Two dimensional gel analyses confirm that P. falciparum AMA1 is phosphorylated at S610 in vivo.
P. falciparum proteins were metabolically labelled with 32[P], detergent extracted and resulting 2DE blots developed using Deep Purple stain to visualize total protein (A). Autoradiography detected in vivo phosphorylated proteins (B), and Western Blotting with an anti-AMA1 antibody detected the AMA1 tail (C). Isoelectric point and molecular sizes are indicated on the top and left. 2D spots corresponding to the 83 kDa precursor (AMA183) or post-translationally processed ∼66 kDa AMA1 fragment (AMA66) are highlighted by bounding boxes, respectively. Magnification of the AMA166 region reveals a series of five discrete 32[P]-labelled (a, c, d) or -unlabelled (b, e) protein spots recognized by anti-AMA1 antibody (arrows). (D-I) all show ∼66 kDa species of AMA1 separated by 2DE and analysed by Western Blot. 3D7 parasites either expressed a transgenic TY1-tagged wild type W2mef AMA1 (AMA1-WT-TY1; D, E), or mutant forms where the W2mef transgene carried the AMA1-S610A mutation (AMA1-S610A-TY1; F, G) or mutations at all putative phosphorylation sites in the cytoplasmic tail AMA1-PM-TY1; H, I). Blots were probed with a mouse monoclonal antibody against TY1 to detect transgenic epitope-tagged AMA1 followed and by an anti-AMA1 antibody against the AMA1 tail to detect both endogenously expressed 3D7 AMA1 as well as the W2mef transgenic species.

**Work order:** Copy out the full figure legend above on AMA1 phosphorylation in P. falciparum, word for word.

**Data provided:**
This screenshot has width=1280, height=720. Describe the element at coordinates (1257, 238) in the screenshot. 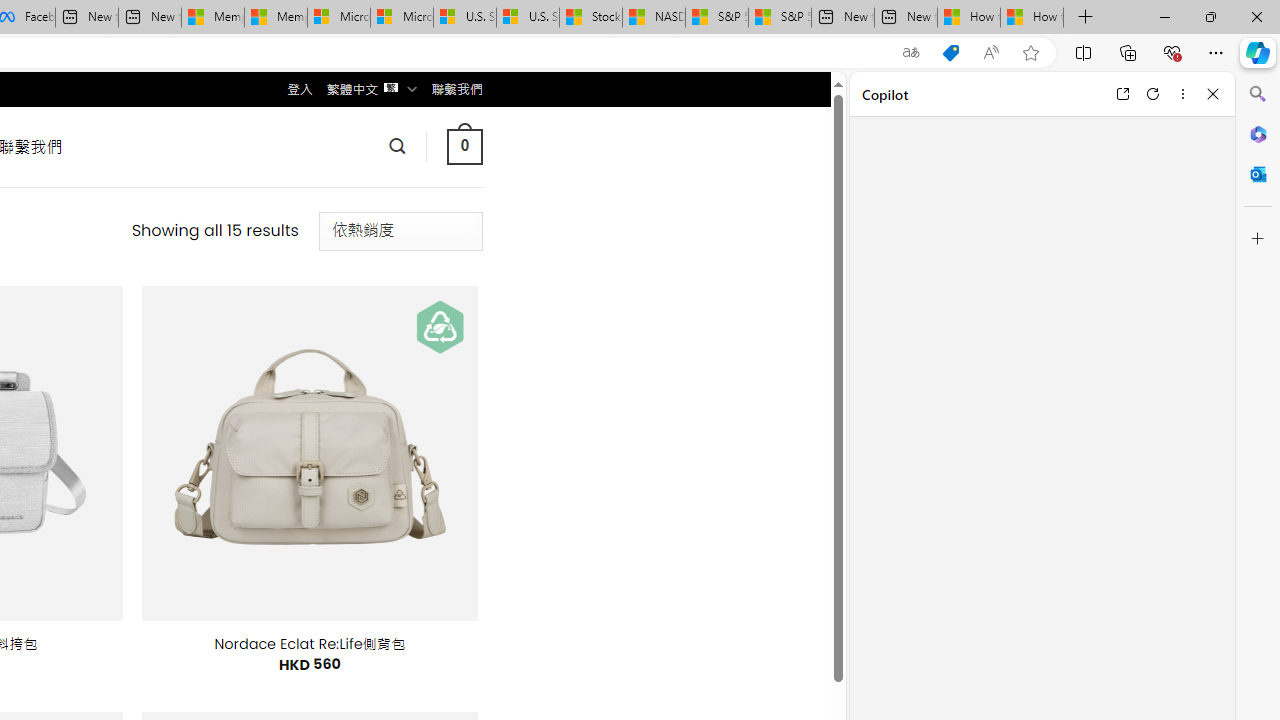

---

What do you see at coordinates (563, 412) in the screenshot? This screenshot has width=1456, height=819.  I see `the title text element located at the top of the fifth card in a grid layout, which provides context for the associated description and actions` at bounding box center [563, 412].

**Solution below:**
Two dimensional gel analyses confirm that P. falciparum AMA1 is phosphorylated at S610 in vivo.
P. falciparum proteins were metabolically labelled with 32[P], detergent extracted and resulting 2DE blots developed using Deep Purple stain to visualize total protein (A). Autoradiography detected in vivo phosphorylated proteins (B), and Western Blotting with an anti-AMA1 antibody detected the AMA1 tail (C). Isoelectric point and molecular sizes are indicated on the top and left. 2D spots corresponding to the 83 kDa precursor (AMA183) or post-translationally processed ∼66 kDa AMA1 fragment (AMA66) are highlighted by bounding boxes, respectively. Magnification of the AMA166 region reveals a series of five discrete 32[P]-labelled (a, c, d) or -unlabelled (b, e) protein spots recognized by anti-AMA1 antibody (arrows). (D-I) all show ∼66 kDa species of AMA1 separated by 2DE and analysed by Western Blot. 3D7 parasites either expressed a transgenic TY1-tagged wild type W2mef AMA1 (AMA1-WT-TY1; D, E), or mutant forms where the W2mef transgene carried the AMA1-S610A mutation (AMA1-S610A-TY1; F, G) or mutations at all putative phosphorylation sites in the cytoplasmic tail AMA1-PM-TY1; H, I). Blots were probed with a mouse monoclonal antibody against TY1 to detect transgenic epitope-tagged AMA1 followed and by an anti-AMA1 antibody against the AMA1 tail to detect both endogenously expressed 3D7 AMA1 as well as the W2mef transgenic species.